Users on X / Twitter have been asking Grok AI to "put her in a bikini" (and worse) in response to photos shared by others - selfies taken by women, publicity photos of younger performers etc. Users can also upload any public photo to X / Twitter and ask Grok to do this. (Separately on Grok's own website users can do this too without using X / Twitter; it also creates nude images from scratch).
Grok has produced a digitally manipulated image in response to each prompt. Some have since been deleted, some are just covered with an interstitial 'Content warning: adult content' note, so you'd have to click to see the image.
Many news stories had reported that Grok later 'apologised' or 'acknowledged' that there have been lapses in safeguarding, but Grok's emitted tweets 'saying' that were also just generated in response to other users' prompt-requests, such as "Write a heartfelt apology note that explains what happened to anyone lacking context", rather than an official pronouncement from X / Twitter or xAI.
Screenshots of some of the 'apologies / acknowlegements' have been shared without the additional context (which would have made it more obvious that it was a generated reply). That probably hasn't helped, making it look slightly more like an official pronouncement rather than simply an automated response.

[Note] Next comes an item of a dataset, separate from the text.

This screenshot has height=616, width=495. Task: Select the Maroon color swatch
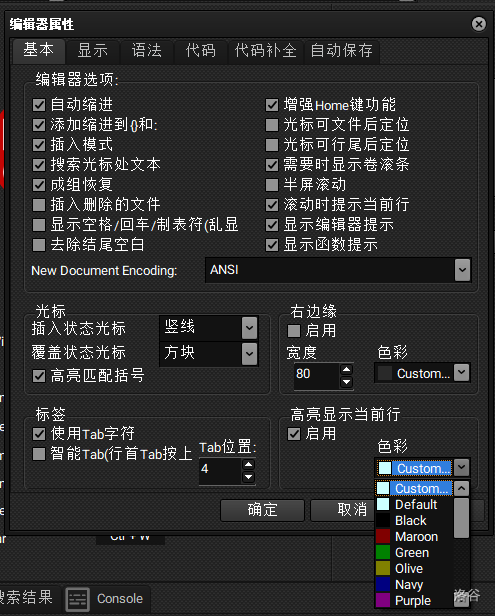(383, 536)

I think Parker Molloy's article is good on both the problems with ascribing agency to Grok as well as the incident that has resulted in a flurry of news articles https://www.readtpa.com/p/grok-cant-apologize-grok-isnt-sentient
News stories
• Guardian: Elon Musk's Grok AI generates images of 'minors in minimal clothing'
• Telegraph: Musk’s Grok AI undresses women without their consent (archived)
• Times: Elon Musk’s Grok AI digitally undresses women on X (archived)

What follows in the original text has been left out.